* _Working data_
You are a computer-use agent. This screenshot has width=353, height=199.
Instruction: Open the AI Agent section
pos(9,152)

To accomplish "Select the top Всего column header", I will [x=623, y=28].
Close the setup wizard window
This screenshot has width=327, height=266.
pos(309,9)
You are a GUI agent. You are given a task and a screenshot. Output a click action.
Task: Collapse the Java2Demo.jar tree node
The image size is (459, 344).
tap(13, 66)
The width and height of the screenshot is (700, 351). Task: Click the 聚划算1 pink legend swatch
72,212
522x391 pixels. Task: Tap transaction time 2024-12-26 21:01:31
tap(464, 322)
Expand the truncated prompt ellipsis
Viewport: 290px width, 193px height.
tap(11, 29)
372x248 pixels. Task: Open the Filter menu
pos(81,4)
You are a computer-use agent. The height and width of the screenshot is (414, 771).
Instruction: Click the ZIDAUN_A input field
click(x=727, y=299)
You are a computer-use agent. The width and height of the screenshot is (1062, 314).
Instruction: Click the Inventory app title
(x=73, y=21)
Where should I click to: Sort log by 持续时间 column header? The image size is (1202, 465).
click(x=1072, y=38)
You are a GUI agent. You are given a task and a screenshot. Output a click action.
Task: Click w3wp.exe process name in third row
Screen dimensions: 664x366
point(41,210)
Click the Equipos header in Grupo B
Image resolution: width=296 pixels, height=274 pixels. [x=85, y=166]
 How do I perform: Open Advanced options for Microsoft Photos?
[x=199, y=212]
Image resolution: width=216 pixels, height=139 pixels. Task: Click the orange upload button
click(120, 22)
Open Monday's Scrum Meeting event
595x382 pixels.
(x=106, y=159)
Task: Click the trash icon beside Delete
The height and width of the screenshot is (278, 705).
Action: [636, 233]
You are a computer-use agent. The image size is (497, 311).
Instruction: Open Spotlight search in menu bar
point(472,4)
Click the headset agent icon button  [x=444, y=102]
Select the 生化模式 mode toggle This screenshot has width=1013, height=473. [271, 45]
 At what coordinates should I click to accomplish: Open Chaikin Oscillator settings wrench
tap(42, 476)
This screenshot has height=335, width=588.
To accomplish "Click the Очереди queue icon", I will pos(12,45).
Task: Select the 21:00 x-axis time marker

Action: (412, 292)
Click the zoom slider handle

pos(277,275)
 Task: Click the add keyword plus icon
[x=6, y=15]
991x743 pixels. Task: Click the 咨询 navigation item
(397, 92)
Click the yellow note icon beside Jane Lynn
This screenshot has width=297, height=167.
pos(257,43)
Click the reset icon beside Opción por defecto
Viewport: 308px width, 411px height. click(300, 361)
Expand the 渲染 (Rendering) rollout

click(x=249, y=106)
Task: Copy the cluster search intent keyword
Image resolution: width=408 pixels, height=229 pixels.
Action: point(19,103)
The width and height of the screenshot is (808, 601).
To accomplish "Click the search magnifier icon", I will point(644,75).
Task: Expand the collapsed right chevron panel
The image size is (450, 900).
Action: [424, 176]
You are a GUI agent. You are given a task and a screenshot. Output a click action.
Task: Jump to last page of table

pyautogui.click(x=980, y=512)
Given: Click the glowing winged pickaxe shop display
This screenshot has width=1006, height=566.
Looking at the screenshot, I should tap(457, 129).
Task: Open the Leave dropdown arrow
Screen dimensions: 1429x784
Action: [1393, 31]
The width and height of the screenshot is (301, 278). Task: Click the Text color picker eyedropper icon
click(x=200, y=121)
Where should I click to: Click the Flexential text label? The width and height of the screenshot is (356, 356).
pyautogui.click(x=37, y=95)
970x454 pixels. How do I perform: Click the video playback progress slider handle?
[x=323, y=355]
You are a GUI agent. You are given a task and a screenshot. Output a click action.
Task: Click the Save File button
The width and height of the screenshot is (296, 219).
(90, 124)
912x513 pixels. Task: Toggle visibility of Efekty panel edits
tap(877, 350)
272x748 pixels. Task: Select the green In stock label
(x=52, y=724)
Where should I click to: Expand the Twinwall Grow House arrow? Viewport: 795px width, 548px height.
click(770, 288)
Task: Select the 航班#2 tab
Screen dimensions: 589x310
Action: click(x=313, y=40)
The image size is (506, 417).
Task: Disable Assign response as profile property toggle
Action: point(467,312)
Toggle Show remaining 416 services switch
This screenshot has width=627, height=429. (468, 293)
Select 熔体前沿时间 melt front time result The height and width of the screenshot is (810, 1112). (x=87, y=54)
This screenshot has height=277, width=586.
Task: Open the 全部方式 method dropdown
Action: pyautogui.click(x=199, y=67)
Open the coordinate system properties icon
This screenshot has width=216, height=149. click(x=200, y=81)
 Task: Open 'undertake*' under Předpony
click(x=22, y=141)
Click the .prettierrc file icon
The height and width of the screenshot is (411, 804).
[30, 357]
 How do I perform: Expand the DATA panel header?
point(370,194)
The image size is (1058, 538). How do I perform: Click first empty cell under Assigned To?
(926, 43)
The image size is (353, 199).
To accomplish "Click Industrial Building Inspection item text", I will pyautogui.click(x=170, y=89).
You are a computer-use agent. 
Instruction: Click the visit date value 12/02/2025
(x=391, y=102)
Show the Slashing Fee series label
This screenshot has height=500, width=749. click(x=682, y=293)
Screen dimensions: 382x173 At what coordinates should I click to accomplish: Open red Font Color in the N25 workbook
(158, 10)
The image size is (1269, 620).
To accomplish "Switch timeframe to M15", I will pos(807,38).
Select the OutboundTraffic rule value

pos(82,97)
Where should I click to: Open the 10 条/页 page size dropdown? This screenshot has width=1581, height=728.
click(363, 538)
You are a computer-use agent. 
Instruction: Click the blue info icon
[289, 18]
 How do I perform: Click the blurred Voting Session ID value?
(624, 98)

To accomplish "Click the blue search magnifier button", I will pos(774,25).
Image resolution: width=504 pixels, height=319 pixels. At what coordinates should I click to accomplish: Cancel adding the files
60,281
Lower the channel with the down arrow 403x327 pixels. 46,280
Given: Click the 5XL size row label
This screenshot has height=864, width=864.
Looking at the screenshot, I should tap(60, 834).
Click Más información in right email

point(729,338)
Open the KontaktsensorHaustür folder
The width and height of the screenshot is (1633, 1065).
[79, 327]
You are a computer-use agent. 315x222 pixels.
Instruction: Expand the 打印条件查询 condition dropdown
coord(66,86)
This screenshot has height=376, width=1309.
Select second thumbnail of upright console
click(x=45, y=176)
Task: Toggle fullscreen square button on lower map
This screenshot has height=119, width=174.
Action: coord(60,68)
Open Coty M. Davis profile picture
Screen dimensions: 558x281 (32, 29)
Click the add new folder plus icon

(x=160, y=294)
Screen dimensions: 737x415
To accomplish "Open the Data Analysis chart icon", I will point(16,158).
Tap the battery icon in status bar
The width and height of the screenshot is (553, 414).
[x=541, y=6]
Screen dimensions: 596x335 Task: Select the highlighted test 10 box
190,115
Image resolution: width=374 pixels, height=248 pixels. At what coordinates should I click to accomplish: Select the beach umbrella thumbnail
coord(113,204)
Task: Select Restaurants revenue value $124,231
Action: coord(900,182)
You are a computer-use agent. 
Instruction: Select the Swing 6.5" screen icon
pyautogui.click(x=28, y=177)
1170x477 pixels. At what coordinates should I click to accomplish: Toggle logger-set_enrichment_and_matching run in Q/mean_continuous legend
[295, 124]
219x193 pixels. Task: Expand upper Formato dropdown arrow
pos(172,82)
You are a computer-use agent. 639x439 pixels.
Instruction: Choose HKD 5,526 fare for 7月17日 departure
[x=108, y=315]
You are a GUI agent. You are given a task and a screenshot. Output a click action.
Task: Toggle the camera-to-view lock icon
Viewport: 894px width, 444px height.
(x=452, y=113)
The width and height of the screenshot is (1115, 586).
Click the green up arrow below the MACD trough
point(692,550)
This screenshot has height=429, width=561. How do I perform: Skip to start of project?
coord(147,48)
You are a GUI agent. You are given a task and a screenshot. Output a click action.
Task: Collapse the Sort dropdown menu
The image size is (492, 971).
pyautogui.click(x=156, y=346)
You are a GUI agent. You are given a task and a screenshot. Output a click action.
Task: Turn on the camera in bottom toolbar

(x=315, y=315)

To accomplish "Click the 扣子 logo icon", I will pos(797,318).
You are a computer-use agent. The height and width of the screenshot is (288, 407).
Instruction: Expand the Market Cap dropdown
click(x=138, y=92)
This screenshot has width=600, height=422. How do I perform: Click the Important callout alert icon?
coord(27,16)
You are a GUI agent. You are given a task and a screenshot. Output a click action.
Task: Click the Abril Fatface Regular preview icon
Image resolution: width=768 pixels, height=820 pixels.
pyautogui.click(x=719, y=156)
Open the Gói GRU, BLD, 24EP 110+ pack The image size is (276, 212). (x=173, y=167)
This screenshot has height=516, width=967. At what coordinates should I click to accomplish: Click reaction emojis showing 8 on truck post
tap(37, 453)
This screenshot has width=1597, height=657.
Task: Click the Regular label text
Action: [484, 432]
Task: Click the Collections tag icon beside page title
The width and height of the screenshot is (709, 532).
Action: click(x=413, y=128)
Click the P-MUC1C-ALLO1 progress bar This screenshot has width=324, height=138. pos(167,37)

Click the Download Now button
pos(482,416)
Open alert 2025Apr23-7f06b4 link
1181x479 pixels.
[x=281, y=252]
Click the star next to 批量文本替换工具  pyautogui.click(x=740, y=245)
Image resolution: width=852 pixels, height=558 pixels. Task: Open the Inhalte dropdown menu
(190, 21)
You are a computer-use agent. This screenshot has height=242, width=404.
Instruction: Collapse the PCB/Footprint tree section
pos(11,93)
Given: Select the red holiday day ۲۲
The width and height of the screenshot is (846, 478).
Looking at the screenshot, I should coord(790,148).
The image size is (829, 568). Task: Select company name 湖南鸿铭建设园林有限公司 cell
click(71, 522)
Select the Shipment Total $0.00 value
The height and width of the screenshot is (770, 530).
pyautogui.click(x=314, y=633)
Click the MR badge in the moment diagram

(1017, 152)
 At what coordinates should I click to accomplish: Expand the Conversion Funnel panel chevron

* _Assignment_
From the material above, set down exactly the lines between the line holding "Screen dimensions: 737x415" and the line holding "The width and height of the screenshot is (1115, 586).", inclusive. Include nothing else.

* _Answer box_
Screen dimensions: 737x415
To accomplish "Open the Data Analysis chart icon", I will point(16,158).
Tap the battery icon in status bar
The width and height of the screenshot is (553, 414).
[x=541, y=6]
Screen dimensions: 596x335 Task: Select the highlighted test 10 box
190,115
Image resolution: width=374 pixels, height=248 pixels. At what coordinates should I click to accomplish: Select the beach umbrella thumbnail
coord(113,204)
Task: Select Restaurants revenue value $124,231
Action: coord(900,182)
You are a computer-use agent. 
Instruction: Select the Swing 6.5" screen icon
pyautogui.click(x=28, y=177)
1170x477 pixels. At what coordinates should I click to accomplish: Toggle logger-set_enrichment_and_matching run in Q/mean_continuous legend
[295, 124]
219x193 pixels. Task: Expand upper Formato dropdown arrow
pos(172,82)
You are a computer-use agent. 639x439 pixels.
Instruction: Choose HKD 5,526 fare for 7月17日 departure
[x=108, y=315]
You are a GUI agent. You are given a task and a screenshot. Output a click action.
Task: Toggle the camera-to-view lock icon
Viewport: 894px width, 444px height.
(x=452, y=113)
The width and height of the screenshot is (1115, 586).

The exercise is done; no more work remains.